● **Data for review**
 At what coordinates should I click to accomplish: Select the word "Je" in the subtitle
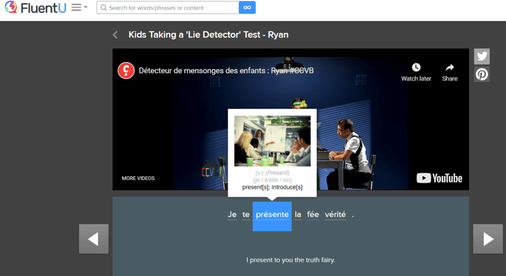point(232,214)
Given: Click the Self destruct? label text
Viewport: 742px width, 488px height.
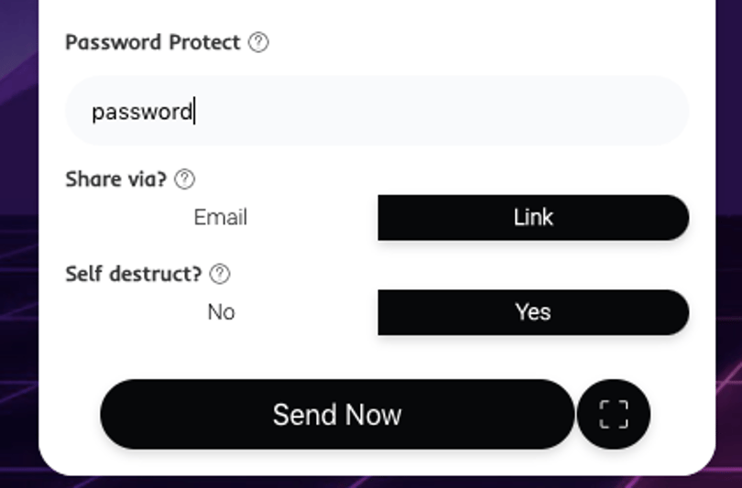Looking at the screenshot, I should click(x=134, y=275).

● **Task goal**
The line containing "Given: Click the Self destruct? label text" and each line after it through the end of the listing above are to be written out exactly, without the pictures.

● **Result**
Given: Click the Self destruct? label text
Viewport: 742px width, 488px height.
Looking at the screenshot, I should click(x=134, y=275).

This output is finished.